Smith Nicholas L, Hindorff Lucia A, Heckbert Susan R, Lemaitre Rozenn N, Marciante Kristin D, Rice Kenneth, Lumley Thomas, Bis Joshua C, Wiggins Kerri L, Rosendaal Frits R, Psaty Bruce M
Department of Epidemiology, University of Washington, Seattle, WA 98101, USA.
JAMA. 2007 Feb 7;297(5):489-98. doi: 10.1001/jama.297.5.489.
Although the roles of clotting proteins and enzymes that activate or inhibit fibrin production and lysis are well characterized, the underlying contribution of genetic variation in these constituents to risk of venous thrombosis (VT) has not been fully investigated.
To describe the association of common genetic variation in 24 coagulation, anticoagulation, fibrinolysis, and antifibrinolysis candidate genes with risk of incident nonfatal VT in postmenopausal women.
DESIGN, SETTING, AND PARTICIPANTS: Population-based case-control study conducted in a large integrated health care system in Washington State. Participants were perimenopausal and postmenopausal women aged 30 to 89 years who sustained a first VT event between January 1995 and December 2002 (n = 349) and 1680 controls matched on age, hypertension status, and calendar year (n = 1680).
Risk of venous thrombosis associated with global variation within a gene as measured by common haplotypes and with individual haplotypes and single nucleotide polymorphisms (SNPs). Significance of the associations was assessed by a .20 threshold of the false-discovery rate q value, which accounts for multiple testing.
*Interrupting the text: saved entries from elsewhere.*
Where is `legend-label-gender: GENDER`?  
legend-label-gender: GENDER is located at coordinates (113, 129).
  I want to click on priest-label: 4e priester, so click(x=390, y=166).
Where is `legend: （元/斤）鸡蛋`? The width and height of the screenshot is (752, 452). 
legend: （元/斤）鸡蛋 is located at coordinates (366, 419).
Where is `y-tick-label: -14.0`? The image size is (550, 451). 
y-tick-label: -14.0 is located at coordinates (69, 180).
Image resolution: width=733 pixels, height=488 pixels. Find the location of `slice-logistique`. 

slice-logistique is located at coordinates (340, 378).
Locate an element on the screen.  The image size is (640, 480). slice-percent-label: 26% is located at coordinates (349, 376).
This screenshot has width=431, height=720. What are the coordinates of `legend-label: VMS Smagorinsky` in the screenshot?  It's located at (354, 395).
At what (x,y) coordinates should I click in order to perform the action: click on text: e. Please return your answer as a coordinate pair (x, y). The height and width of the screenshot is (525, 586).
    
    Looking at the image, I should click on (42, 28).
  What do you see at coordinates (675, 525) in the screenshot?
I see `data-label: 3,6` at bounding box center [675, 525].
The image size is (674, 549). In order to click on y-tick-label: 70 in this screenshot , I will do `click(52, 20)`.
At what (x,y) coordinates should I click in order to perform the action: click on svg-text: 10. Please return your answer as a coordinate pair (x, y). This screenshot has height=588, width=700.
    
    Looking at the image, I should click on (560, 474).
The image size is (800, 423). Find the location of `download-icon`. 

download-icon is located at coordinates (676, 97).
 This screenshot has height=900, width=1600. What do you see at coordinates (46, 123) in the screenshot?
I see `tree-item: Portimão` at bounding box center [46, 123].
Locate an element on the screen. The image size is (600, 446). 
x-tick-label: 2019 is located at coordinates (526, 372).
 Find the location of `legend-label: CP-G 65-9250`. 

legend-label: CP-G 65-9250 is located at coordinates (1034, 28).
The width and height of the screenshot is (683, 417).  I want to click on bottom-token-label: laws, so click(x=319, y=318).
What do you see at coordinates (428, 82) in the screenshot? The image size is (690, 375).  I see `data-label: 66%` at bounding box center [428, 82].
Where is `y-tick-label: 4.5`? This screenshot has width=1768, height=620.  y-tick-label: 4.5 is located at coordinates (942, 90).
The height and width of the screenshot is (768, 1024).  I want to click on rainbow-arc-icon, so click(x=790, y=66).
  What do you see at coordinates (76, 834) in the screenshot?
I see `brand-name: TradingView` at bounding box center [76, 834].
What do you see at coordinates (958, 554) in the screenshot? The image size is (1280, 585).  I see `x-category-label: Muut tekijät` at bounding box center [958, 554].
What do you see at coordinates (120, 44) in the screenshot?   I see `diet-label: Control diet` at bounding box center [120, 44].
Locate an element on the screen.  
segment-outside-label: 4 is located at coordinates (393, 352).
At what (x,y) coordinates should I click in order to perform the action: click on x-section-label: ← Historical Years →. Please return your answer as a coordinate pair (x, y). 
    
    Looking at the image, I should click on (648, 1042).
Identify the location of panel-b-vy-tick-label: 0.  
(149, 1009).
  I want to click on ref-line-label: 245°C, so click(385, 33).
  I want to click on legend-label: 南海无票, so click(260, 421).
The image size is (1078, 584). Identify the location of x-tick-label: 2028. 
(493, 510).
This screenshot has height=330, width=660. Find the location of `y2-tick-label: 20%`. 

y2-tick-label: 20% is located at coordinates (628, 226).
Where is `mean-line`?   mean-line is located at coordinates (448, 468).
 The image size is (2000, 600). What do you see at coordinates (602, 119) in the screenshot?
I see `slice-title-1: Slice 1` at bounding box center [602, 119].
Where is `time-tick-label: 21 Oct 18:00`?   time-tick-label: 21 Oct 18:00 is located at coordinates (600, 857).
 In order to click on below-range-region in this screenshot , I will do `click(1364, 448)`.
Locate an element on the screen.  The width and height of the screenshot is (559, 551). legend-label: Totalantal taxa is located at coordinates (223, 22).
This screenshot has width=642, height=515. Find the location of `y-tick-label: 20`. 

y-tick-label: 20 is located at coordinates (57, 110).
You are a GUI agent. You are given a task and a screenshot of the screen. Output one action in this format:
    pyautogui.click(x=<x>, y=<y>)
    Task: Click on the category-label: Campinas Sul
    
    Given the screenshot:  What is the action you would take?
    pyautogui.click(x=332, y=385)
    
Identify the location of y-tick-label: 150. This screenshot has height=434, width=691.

Only the tissue factor pathway inhibitor gene demonstrated global association with risk (q = .13). Five significant SNP associations were identified across 3 of the candidate genes (factors V, XI, and protein C) in SNP analyses. Two associations have been previously reported. Another 22 variants across 15 genes had P values less than .05 but q values between .20 and .35. Five of these confirm previously reported associations (fibrinogen genes and protein C), 2 were inconsistent with earlier reports (thrombomodulin and plasminogen activator inhibitor 1), and 15 were new discoveries.
After accounting for multiple testing, 5 SNPs associated with VT risk were identified, 3 of which have not been previously reported. Replication of these novel associations in other populations is necessary to corroborate these findings and identify which genetic factors may influence VT risk in postmenopausal women.
尽管激活或抑制纤维蛋白生成及溶解的凝血蛋白和酶的作用已得到充分表征,但这些成分的基因变异对静脉血栓形成(VT)风险的潜在影响尚未得到充分研究。
描述24个凝血、抗凝、纤维蛋白溶解和抗纤维蛋白溶解候选基因的常见基因变异与绝经后妇女非致命性VT发生风险的关联。
设计、地点和参与者:在华盛顿州一个大型综合医疗保健系统中进行的基于人群的病例对照研究。参与者为年龄在30至89岁之间的围绝经期和绝经后妇女,她们在1995年1月至2002年12月期间首次发生VT事件(n = 349),以及1680名在年龄、高血压状态和日历年份上匹配的对照(n = 1680)。
通过常见单倍型以及个体单倍型和单核苷酸多态性(SNP)测量的与基因内整体变异相关的静脉血栓形成风险。通过错误发现率q值的0.20阈值评估关联的显著性,该阈值考虑了多重检验。
只有组织因子途径抑制基因显示出与风险的整体关联(q = 0.13)。在SNP分析中,在3个候选基因(因子V、XI和蛋白C)中鉴定出5个显著的SNP关联。其中2个关联先前已有报道。另外15个基因中的22个变异的P值小于0.05,但q值在0.20至0.35之间。其中5个证实了先前报道的关联(纤维蛋白原基因和蛋白C),2个与早期报道不一致(血栓调节蛋白和纤溶酶原激活物抑制剂1),15个是新发现。
在考虑多重检验后,鉴定出5个与VT风险相关的SNP,其中3个先前未被报道。有必要在其他人群中复制这些新的关联,以证实这些发现,并确定哪些遗传因素可能影响绝经后妇女的VT风险。